Malgré le flou entourant les candidats et leur programme, les habitants étaient déterminés à exercer leur droit de vote. Pour beaucoup ce scrutin représentait la première occasion de voter sous le gouvernement dit « civil » et l’une des rares opportunités de peser sur les décisions concernant le développement économique de la ville. La construction d’autoroutes, la hausse des loyers, les embouteillages croissants, les mauvaises conditions d’assainissement et le faible contrôle de la pollution seront notamment prises en charge par le YCDC.

« Il est très difficile d’avoir de grandes attentes car c’est la première élection municipale depuis 60 ans» témoigne Khin Maung Tun, un habitant du canton de Thaketa de 50 ans, « Mais nous sommes venus pour voter et montrer notre état d’esprit ».

Les résultats ont été publiés le 30 décembre. Les candidats Htay Aung, Khin Hlaing, Aung Min and Khin Maung Tint, respectivement des districts est, ouest, sud et nord de la ville, ont été élus au YCDC et les médias ont déplorés le faible taux de participation (26%).

Win Cho, activiste pour les droits de l’homme et candidat qui conteste les résultats du district ouest, a déclaré : « le YCDC et le gouvernement divisionnaire [de Rangoun] n’ont pas été équitables ». Susanna Hla Hla Soe, candidate défaite, affirme que certaines restrictions de campagne « s’appliquait à certains candidats mais pas à d’autres ».

Ce scrutin illustre les nombreuses difficultés qui doivent être surmontées pour que les élections générales de 2015 soient justes et équitables.
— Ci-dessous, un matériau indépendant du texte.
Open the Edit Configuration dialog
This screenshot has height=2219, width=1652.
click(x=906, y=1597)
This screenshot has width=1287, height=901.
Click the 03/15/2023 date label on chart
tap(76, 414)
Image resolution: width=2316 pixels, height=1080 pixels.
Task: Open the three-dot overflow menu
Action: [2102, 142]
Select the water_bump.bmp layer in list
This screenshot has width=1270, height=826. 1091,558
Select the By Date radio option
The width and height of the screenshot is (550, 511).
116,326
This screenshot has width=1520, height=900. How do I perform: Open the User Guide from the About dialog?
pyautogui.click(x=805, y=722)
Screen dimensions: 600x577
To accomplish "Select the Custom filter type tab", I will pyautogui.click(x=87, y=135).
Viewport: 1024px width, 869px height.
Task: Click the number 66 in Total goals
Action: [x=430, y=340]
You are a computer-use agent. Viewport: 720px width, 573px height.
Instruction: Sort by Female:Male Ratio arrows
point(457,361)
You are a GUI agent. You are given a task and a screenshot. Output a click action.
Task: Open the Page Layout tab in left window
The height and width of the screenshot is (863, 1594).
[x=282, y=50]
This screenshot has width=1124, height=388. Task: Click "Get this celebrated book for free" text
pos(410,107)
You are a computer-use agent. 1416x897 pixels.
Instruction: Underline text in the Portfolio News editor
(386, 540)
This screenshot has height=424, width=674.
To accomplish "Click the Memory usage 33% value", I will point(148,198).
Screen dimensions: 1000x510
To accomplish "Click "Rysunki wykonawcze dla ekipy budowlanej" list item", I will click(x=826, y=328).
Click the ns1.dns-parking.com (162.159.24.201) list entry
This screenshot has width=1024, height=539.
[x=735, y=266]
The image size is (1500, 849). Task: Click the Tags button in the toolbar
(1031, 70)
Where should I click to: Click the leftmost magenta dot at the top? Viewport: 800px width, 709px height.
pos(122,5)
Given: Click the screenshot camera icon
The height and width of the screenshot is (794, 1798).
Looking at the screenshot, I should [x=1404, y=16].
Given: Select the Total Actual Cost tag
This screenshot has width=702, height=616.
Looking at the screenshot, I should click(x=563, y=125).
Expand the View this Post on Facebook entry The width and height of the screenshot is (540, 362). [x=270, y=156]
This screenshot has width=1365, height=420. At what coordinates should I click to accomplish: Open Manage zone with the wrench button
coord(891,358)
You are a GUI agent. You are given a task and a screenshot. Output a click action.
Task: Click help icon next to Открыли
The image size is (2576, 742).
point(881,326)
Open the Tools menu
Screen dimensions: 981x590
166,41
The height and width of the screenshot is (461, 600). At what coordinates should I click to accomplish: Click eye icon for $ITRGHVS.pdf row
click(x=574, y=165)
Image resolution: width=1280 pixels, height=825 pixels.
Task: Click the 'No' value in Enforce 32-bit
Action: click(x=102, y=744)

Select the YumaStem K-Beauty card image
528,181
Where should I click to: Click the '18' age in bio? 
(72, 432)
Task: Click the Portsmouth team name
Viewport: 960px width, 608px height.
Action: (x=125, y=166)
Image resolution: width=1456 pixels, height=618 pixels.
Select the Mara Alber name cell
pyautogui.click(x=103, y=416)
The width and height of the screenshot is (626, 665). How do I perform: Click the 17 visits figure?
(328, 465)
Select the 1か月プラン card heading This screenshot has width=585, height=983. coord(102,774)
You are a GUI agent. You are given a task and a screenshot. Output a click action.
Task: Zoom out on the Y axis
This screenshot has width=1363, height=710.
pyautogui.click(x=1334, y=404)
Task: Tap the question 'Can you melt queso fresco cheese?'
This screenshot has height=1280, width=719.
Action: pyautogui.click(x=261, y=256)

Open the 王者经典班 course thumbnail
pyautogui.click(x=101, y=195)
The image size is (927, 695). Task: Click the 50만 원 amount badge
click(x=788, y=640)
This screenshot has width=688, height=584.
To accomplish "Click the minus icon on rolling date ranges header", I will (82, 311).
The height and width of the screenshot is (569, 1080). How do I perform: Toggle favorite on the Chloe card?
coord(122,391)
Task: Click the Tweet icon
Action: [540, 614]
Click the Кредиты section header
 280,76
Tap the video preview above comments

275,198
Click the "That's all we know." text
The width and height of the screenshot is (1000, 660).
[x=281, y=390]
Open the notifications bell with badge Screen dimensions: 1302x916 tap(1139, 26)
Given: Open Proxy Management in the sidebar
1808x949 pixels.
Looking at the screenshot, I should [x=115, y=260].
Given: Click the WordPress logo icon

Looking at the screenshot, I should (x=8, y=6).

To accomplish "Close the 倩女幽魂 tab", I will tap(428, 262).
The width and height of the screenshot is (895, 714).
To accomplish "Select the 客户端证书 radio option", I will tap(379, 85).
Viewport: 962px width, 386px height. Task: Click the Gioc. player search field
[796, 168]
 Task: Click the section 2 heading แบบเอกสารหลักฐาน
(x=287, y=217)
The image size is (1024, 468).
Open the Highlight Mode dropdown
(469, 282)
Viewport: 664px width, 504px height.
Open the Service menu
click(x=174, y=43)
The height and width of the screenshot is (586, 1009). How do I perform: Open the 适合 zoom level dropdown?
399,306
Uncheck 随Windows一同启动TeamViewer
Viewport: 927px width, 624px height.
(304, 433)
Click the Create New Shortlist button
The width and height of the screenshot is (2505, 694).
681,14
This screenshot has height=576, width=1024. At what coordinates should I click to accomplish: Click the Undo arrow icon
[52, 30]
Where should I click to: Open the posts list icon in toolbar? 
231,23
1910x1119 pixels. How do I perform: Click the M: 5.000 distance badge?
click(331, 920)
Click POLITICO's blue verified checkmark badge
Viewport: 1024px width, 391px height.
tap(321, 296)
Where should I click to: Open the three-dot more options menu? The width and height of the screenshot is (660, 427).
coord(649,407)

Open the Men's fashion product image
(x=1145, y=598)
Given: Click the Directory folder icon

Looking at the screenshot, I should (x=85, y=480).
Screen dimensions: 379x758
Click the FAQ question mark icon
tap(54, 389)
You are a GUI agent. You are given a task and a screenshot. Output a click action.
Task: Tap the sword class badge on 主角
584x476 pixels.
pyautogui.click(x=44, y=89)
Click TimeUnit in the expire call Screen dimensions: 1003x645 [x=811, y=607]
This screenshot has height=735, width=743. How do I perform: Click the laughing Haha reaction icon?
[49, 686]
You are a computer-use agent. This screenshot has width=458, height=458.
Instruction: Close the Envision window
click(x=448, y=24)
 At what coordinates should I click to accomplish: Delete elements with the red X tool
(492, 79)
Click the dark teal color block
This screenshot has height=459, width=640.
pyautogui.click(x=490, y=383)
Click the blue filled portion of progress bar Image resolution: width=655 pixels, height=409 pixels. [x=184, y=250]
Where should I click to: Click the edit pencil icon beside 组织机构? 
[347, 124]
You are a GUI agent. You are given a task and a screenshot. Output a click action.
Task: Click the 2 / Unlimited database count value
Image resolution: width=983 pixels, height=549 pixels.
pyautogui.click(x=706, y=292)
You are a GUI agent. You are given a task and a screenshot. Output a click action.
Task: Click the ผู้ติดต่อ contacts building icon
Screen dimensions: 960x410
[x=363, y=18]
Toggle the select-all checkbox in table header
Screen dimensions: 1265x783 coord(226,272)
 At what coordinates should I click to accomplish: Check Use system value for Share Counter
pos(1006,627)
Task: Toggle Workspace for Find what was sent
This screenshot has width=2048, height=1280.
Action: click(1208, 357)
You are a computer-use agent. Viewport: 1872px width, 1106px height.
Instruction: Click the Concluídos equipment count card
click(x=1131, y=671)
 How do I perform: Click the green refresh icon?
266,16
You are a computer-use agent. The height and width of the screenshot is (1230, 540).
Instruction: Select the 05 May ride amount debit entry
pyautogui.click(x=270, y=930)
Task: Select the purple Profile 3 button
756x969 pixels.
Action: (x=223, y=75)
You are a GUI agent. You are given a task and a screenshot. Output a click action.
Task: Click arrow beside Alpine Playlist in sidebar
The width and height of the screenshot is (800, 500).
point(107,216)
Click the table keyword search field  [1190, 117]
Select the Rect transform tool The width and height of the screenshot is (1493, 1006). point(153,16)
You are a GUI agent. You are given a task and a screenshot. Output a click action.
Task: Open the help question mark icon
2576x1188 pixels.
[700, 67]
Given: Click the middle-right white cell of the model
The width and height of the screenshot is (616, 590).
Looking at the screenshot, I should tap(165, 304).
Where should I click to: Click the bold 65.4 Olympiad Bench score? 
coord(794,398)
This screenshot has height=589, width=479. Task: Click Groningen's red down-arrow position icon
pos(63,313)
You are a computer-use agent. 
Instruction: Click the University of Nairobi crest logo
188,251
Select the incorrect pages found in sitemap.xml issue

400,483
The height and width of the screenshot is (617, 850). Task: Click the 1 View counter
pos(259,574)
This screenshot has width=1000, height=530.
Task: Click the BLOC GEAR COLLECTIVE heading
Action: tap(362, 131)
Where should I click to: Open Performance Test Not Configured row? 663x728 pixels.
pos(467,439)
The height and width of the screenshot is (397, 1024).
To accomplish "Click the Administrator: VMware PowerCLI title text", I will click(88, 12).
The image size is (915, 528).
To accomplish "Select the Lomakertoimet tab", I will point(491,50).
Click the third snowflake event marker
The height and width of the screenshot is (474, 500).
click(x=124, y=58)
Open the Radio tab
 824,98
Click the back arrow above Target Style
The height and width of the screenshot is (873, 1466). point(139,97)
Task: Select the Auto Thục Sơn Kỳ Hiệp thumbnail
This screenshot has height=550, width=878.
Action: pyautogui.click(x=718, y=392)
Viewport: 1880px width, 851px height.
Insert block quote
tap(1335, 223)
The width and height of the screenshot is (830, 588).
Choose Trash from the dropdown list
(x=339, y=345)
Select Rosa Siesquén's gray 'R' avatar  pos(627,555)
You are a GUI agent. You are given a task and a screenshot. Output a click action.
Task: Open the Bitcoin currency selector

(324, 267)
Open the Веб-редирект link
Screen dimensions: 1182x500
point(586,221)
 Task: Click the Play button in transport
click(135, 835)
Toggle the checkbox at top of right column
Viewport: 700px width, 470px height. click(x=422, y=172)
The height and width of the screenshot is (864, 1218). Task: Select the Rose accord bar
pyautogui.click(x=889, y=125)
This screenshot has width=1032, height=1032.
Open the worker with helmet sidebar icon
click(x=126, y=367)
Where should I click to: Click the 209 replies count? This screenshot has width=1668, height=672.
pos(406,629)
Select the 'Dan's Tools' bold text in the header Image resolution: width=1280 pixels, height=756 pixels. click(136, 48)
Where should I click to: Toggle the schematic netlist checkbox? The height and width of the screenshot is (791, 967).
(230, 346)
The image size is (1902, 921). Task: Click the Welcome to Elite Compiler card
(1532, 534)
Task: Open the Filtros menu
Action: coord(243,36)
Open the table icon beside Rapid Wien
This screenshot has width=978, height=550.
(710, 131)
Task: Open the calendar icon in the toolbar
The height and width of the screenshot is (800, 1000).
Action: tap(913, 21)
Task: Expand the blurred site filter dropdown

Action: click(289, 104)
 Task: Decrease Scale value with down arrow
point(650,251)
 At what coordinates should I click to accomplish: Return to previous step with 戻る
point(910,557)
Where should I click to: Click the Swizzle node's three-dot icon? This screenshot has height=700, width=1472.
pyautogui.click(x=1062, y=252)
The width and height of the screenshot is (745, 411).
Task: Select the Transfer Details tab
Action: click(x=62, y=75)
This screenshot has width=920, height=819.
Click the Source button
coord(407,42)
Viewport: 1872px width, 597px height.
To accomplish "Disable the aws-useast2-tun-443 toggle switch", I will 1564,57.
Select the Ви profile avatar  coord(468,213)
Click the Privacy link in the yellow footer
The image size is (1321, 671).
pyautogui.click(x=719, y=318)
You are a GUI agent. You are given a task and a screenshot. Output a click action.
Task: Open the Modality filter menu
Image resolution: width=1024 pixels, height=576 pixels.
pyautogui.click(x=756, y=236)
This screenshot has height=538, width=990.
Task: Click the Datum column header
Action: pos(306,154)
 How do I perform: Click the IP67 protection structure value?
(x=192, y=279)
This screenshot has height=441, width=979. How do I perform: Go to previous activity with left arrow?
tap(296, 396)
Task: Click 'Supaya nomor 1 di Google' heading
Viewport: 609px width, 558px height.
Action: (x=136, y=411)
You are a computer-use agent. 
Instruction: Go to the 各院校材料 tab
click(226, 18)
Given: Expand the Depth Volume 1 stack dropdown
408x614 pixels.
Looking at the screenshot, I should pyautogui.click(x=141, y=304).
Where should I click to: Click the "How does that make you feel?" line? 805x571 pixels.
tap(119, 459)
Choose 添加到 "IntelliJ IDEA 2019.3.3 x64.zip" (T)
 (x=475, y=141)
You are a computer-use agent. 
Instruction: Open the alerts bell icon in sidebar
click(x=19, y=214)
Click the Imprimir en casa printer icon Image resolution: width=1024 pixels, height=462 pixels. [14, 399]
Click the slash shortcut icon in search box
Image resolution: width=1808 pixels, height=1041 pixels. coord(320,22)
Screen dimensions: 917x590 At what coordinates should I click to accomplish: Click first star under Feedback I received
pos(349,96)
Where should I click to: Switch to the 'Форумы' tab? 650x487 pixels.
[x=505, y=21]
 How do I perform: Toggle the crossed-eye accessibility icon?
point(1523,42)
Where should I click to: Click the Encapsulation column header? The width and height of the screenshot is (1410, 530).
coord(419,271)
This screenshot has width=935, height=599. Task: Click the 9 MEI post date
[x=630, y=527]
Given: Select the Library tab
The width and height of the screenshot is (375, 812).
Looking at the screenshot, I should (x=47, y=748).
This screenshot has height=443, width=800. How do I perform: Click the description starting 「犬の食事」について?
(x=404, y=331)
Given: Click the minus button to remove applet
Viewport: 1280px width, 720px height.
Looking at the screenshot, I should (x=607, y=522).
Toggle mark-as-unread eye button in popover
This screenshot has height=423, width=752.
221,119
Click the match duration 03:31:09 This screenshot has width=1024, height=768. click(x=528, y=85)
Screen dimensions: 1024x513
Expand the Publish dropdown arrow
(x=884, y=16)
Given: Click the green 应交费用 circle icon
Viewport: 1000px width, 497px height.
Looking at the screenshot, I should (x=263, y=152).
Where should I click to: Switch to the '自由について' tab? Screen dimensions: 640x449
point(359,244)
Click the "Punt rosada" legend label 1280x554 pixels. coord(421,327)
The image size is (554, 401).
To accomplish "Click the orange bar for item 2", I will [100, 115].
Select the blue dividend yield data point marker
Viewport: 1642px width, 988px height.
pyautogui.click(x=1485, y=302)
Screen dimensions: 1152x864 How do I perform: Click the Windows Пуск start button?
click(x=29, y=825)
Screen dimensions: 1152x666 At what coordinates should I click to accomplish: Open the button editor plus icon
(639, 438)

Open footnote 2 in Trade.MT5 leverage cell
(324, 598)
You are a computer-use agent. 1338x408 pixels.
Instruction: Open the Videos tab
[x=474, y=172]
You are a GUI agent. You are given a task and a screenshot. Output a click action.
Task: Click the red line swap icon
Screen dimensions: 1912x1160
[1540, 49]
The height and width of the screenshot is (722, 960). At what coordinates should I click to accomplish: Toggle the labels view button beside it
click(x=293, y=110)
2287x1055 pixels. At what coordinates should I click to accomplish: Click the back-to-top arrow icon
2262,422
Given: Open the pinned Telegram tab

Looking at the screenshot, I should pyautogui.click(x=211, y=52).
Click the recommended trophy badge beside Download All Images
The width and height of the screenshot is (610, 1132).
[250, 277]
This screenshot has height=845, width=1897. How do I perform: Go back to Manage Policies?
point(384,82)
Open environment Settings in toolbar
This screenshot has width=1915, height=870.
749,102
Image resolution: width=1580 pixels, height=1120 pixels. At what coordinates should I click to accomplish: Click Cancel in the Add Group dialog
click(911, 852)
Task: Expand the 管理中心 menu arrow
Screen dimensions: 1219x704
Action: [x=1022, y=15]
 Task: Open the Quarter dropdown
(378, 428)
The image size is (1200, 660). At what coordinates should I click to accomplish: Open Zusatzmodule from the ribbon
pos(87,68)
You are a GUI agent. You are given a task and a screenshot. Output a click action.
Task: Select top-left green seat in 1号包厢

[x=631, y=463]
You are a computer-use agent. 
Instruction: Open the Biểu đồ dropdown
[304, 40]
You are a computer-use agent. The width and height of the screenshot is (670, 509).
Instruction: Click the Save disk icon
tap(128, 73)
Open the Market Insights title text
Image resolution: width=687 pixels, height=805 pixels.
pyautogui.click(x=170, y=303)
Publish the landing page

En effet, les potentiels candidats ne savent pas faire campagne, un amendement assure 25 % des sièges du Parlement aux militaires, la tenue des élections reste en grande partie contrôlée par les militaires et il est difficile pour les citoyens de se sentir concernés par la politique alors que cela fait plus d’un demi-siècle qu’ils ont été exclus du processus décisionnaire.

Les dernières élections générales en 2010 avaient été largement entachées par les accusations de fraudes et caractérisée par l’absence du parti d’opposition d’Aung San Suu Kyi qui avait boycotté le vote. Les élections partielles de 2012 tenues dans une poignée de circonscriptions à travers le pays ont été considérées plus libres et lui ont permis d’entrer au Parlement pour la première fois. Elle restera, cependant, exclue de la course à la présidence en 2015 alors que son parti a de grande chance de remporter le scrutin de novembre prochain si l’on se fie au succès remporté en 2012.